It said the accord sought to "legalise the action of terrorist bands and the criminal KLA''.
Russia also criticised the plan which will see the KLA transformed into the Kosovo Protection Corps. The foreign ministry said the ethic Albanian organisation should have been totally dissolved. It said the agreement created a paramilitary organisation that complicated the process of finding a political settlement in Kosovo. Weapons The KLA signed the deal on its demobilisation and demilitarisation on Monday under intense pressure from Nato and the United Nations.
It will be restricted to 200 weapons for guard duties. Nato Secretary-General Javier Solana hailed the agreement as a "milestone for the ongoing peace implementation efforts" in Kosovo.
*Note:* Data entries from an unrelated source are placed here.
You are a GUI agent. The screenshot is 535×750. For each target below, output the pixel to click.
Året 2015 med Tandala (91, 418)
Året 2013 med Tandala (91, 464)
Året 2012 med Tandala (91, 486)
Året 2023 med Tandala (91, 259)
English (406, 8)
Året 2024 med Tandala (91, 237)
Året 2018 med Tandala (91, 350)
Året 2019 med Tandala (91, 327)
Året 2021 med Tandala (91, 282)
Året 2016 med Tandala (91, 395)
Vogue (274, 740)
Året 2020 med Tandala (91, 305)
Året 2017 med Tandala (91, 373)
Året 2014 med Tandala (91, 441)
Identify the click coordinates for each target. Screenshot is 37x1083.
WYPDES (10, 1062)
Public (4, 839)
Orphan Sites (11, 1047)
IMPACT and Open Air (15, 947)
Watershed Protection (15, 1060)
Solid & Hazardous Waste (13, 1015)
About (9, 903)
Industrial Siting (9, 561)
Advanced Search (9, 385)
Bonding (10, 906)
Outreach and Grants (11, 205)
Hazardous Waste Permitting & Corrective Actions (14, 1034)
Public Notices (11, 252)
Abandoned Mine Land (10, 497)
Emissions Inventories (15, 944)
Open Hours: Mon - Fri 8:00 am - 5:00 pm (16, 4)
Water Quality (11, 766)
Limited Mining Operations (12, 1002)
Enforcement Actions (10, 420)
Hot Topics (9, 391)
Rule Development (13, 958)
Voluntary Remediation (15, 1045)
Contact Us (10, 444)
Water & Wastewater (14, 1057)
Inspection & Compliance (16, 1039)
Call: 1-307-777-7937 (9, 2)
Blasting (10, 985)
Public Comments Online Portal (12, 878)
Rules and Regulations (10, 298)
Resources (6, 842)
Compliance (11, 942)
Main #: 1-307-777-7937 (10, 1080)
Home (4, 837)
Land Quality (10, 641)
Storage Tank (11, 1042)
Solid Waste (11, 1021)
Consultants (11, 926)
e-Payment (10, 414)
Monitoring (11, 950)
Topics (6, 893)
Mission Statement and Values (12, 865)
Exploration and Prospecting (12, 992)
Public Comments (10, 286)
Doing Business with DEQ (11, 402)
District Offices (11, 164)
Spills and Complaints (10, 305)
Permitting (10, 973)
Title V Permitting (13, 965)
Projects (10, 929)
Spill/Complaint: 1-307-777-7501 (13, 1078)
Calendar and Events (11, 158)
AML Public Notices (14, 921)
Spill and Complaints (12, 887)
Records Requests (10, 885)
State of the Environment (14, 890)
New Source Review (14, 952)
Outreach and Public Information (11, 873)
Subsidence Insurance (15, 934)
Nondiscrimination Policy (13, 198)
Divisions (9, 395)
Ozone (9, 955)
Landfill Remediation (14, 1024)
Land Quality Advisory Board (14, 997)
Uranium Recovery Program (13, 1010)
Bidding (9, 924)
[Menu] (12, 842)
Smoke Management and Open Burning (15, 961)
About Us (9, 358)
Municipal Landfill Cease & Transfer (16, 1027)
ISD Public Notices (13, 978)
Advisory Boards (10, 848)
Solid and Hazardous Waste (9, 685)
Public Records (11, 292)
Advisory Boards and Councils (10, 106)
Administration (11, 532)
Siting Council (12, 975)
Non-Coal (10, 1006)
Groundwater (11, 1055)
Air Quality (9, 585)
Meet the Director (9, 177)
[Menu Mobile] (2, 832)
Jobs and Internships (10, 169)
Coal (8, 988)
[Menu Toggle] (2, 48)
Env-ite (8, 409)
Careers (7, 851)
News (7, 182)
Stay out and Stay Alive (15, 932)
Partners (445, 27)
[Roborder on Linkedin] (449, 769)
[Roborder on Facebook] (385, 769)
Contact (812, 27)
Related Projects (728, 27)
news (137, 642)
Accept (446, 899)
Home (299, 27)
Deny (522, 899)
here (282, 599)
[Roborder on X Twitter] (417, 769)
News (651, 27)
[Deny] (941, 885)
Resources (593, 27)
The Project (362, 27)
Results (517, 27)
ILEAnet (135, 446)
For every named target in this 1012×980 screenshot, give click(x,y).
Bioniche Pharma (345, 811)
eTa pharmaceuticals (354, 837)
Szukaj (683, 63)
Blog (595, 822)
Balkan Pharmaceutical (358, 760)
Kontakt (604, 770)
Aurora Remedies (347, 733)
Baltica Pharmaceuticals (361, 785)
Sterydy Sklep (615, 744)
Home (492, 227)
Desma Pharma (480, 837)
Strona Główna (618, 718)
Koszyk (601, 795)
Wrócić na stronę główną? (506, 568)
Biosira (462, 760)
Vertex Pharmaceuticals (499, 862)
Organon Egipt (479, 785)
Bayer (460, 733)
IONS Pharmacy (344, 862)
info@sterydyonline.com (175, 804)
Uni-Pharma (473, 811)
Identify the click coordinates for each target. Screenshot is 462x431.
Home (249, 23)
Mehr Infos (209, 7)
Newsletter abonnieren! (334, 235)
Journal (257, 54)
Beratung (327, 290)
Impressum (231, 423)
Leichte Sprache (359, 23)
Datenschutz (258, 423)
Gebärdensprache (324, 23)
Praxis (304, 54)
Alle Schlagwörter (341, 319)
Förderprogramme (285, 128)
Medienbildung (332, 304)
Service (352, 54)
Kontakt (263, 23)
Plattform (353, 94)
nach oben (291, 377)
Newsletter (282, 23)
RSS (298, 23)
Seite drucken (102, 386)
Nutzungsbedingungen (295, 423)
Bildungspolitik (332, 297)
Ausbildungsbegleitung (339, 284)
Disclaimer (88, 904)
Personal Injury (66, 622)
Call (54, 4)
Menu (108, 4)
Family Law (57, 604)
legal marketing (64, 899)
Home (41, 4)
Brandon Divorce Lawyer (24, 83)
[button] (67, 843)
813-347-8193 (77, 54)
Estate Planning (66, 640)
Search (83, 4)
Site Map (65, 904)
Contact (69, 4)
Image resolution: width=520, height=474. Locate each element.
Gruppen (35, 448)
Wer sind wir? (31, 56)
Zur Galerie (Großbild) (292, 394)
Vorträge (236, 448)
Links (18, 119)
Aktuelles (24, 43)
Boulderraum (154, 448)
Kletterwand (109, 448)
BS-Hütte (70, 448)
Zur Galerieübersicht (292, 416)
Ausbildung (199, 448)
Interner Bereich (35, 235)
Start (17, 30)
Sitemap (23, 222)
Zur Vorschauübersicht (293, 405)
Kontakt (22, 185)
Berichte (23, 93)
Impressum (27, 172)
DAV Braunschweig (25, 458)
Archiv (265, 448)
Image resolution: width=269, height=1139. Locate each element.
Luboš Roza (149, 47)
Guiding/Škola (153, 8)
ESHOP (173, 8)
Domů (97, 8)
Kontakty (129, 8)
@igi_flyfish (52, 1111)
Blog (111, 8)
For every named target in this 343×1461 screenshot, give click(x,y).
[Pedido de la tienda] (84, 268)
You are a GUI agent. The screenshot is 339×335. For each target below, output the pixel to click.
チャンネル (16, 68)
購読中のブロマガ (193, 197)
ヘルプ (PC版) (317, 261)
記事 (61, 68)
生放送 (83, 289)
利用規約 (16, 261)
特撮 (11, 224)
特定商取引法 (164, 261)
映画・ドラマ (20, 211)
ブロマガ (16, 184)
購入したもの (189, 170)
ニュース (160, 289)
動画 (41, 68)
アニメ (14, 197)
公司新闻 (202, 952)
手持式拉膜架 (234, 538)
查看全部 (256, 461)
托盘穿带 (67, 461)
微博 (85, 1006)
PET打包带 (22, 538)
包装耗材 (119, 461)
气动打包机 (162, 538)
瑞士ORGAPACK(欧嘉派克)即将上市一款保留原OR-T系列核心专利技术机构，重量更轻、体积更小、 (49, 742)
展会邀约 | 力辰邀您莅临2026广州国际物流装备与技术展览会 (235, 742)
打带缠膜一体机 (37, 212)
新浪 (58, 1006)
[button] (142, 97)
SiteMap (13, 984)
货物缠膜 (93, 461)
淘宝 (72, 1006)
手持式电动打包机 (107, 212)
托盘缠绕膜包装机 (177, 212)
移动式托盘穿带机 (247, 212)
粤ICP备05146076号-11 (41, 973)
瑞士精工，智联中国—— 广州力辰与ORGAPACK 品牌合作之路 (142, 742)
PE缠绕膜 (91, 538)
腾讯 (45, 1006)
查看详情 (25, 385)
He said all the weapons the KLA had been required to hand over were now in storage sites under K-For control. And he warned that anyone violating weapons bans would be "dealt with severely". Suspicious But a senior Serbian official said the new force was "very, very suspicious" and that the accord violated the UN Security Council resolution which put a formal end to the 11-week Nato bombing of Yugoslavia.
The ethnic Albanian KLA waged an armed campaign against Serb rule in Kosovo for more than a year. About 200,000 Serbs and other non-Albanians have left Kosovo in the last three months fearing reprisals following the withdrawal of Yugoslav forces from the province. Minorities The UN administrator for Kosovo, Bernard Kouchner said the corps would include representatives of Kosovo's minorities including Serbs. He said a transition period of at least 60 days would be necessary to get the new corps fully operational. The KLA was originally due to have been disbanded at midnight on Sunday, but discussions became deadlocked over the role of the new body. KLA leaders wanted the force to be the basis for a new army of an independent Kosovo and were demanding the right for more members to bear arms. But Nato insisted on a lightly-armed civil defence body restricted to humanitarian work and disaster relief.